[Saved entries]
--*--

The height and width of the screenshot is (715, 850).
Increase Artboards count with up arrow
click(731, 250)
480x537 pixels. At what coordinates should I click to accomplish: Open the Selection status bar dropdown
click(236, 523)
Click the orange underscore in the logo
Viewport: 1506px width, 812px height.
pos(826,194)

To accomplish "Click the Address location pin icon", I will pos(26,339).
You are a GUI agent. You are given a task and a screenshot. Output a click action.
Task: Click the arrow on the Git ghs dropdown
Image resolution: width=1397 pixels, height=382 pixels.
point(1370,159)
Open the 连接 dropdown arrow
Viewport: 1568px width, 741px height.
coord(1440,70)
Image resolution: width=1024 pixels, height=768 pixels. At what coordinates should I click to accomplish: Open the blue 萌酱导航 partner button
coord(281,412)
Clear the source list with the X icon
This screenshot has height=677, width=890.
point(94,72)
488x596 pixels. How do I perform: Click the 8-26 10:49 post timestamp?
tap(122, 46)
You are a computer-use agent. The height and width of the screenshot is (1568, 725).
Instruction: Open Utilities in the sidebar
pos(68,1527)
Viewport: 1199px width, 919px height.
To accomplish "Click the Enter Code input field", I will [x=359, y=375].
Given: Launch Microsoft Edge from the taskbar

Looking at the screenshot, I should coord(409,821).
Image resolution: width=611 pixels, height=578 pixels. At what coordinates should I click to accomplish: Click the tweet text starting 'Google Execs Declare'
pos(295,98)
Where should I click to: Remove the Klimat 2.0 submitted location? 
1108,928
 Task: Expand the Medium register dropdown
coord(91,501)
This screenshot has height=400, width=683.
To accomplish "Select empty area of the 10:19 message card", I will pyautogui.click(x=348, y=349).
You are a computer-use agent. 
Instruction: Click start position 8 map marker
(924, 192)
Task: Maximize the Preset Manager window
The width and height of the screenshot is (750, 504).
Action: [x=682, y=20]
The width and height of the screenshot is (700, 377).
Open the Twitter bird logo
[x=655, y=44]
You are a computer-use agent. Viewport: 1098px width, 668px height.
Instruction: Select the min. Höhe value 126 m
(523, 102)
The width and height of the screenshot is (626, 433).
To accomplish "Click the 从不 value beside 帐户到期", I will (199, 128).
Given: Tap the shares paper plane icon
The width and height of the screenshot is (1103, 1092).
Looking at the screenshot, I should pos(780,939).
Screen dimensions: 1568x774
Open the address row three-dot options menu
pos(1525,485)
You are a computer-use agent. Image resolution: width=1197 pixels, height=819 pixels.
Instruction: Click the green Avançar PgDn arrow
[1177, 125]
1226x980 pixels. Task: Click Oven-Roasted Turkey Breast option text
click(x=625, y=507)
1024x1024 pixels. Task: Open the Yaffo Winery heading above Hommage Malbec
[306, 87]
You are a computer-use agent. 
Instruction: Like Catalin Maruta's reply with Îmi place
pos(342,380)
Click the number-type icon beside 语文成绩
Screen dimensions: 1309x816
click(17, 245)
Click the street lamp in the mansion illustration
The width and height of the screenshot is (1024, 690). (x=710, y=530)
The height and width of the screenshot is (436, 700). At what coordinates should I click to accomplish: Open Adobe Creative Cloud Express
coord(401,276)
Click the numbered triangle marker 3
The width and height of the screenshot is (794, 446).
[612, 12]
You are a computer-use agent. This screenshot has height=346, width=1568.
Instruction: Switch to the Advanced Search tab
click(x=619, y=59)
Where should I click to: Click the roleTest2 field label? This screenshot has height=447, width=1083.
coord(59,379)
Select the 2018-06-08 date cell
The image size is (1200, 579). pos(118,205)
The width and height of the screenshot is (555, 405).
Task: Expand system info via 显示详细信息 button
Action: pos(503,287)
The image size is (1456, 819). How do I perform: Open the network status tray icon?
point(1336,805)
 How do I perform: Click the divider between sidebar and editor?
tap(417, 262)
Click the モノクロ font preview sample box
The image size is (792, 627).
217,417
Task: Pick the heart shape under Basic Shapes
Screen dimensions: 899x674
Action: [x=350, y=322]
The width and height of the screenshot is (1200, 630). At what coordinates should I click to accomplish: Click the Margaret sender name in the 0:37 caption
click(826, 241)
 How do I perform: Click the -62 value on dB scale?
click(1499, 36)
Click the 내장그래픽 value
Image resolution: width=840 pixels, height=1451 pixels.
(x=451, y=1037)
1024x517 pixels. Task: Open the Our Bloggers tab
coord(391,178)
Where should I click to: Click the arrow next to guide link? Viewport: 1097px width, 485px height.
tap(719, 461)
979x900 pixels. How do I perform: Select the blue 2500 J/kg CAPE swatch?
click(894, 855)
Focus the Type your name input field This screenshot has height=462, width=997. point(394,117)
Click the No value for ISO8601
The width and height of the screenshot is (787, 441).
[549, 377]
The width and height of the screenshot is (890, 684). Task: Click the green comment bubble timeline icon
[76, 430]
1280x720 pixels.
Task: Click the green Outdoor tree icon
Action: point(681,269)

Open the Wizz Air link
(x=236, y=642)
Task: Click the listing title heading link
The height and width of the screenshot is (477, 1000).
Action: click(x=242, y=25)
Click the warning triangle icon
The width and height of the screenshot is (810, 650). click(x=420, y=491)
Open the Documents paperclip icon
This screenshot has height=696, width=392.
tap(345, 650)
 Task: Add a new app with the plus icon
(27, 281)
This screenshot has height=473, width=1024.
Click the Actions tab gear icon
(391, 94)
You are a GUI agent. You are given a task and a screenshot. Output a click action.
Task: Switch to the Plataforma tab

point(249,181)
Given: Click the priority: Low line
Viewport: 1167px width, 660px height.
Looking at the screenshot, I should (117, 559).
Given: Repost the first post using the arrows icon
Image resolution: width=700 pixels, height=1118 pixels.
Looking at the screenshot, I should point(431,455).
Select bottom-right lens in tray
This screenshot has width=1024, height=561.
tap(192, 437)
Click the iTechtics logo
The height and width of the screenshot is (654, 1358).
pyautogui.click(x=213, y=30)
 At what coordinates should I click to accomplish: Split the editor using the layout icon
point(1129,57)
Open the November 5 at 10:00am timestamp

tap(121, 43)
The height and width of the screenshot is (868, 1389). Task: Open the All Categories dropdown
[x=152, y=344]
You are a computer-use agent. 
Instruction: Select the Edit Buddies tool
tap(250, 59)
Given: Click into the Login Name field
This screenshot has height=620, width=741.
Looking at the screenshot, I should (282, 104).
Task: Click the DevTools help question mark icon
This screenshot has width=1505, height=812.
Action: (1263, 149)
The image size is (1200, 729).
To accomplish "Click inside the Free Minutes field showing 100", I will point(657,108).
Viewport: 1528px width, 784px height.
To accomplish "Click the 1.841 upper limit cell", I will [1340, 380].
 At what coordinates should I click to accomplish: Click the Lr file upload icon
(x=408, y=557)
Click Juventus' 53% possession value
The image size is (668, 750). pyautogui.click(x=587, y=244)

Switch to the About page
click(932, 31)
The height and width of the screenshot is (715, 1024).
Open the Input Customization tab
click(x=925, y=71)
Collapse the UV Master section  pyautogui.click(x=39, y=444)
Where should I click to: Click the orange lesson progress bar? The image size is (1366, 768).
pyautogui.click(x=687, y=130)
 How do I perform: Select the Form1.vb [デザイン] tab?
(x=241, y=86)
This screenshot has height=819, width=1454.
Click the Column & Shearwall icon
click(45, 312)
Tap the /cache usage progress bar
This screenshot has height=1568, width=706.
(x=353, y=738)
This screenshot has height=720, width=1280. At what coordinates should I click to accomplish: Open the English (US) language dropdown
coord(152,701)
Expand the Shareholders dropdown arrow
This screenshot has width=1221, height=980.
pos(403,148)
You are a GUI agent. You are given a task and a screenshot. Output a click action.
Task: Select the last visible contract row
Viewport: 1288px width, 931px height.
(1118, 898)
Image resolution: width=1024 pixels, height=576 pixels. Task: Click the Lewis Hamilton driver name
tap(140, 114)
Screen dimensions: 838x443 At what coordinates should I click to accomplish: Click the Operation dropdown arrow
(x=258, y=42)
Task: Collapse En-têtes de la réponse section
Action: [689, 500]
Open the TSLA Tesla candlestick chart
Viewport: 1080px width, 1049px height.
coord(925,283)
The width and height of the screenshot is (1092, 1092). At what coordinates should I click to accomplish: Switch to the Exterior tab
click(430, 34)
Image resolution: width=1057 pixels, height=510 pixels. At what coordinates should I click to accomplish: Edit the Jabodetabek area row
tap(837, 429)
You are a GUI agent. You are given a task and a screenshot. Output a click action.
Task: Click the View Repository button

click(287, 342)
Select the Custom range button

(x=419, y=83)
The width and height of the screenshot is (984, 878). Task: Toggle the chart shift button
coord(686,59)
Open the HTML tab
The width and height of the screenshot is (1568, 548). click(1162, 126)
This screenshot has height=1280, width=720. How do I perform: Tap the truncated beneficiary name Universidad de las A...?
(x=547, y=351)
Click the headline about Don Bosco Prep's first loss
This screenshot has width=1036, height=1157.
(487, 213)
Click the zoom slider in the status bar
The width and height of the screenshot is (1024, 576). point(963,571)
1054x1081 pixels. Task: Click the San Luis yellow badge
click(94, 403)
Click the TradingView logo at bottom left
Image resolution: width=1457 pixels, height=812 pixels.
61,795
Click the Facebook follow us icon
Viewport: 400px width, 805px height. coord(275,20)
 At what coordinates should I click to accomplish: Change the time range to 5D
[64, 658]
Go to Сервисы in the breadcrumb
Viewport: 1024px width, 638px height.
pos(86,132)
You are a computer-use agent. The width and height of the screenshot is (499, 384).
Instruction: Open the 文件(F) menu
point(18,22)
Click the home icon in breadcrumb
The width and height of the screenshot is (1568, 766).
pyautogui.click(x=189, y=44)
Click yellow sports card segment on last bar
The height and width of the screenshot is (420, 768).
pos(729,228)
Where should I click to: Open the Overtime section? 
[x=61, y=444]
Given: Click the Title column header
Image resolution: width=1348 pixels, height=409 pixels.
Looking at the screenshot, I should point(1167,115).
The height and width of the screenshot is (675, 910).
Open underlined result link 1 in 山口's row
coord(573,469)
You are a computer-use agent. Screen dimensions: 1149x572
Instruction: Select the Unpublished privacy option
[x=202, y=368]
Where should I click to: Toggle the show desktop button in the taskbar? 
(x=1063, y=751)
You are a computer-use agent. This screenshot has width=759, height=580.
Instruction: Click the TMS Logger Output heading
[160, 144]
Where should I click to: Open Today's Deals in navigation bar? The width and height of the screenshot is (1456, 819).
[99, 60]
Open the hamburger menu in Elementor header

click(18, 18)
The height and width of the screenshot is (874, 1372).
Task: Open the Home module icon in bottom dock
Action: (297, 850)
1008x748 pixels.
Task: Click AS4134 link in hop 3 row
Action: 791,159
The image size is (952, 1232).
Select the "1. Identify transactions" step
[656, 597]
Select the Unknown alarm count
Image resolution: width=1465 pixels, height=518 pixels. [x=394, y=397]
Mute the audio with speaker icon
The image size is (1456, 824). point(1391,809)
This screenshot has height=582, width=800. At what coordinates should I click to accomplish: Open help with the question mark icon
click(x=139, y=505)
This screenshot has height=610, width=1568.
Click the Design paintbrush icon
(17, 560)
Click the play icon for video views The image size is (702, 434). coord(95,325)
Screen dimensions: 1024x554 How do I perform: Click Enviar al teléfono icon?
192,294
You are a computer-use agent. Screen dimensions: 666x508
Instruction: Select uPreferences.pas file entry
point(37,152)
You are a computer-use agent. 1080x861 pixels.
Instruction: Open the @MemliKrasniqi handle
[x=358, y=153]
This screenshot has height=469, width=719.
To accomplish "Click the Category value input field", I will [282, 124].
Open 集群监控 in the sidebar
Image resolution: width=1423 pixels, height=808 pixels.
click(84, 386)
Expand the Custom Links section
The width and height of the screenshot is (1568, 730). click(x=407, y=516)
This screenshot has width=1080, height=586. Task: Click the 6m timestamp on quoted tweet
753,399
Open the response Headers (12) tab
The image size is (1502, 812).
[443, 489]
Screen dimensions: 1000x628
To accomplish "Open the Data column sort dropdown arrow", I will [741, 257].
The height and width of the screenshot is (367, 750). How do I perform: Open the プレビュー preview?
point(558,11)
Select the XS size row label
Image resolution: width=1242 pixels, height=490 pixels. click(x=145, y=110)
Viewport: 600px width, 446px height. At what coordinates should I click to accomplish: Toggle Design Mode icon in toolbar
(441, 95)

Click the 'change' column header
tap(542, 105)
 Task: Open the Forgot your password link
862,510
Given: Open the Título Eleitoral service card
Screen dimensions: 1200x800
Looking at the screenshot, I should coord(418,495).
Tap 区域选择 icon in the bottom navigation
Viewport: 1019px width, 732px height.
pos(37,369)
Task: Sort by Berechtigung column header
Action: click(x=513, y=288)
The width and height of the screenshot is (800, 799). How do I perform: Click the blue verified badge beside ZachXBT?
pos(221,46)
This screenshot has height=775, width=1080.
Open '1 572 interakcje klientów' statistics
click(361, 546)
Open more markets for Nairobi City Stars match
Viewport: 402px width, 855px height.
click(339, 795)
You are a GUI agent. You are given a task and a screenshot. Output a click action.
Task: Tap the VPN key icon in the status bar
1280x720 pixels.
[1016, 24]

--*--

▶ **WHAT THE TASK ASKS**
Proceeding from the line containing "Task: Switch to the Plataforma tab" through the line containing "Given: Repost the", transcribe the lines above exactly, both end lines included.

▶ **RESULT**
Task: Switch to the Plataforma tab

point(249,181)
Given: Click the priority: Low line
Viewport: 1167px width, 660px height.
Looking at the screenshot, I should (117, 559).
Given: Repost the first post using the arrows icon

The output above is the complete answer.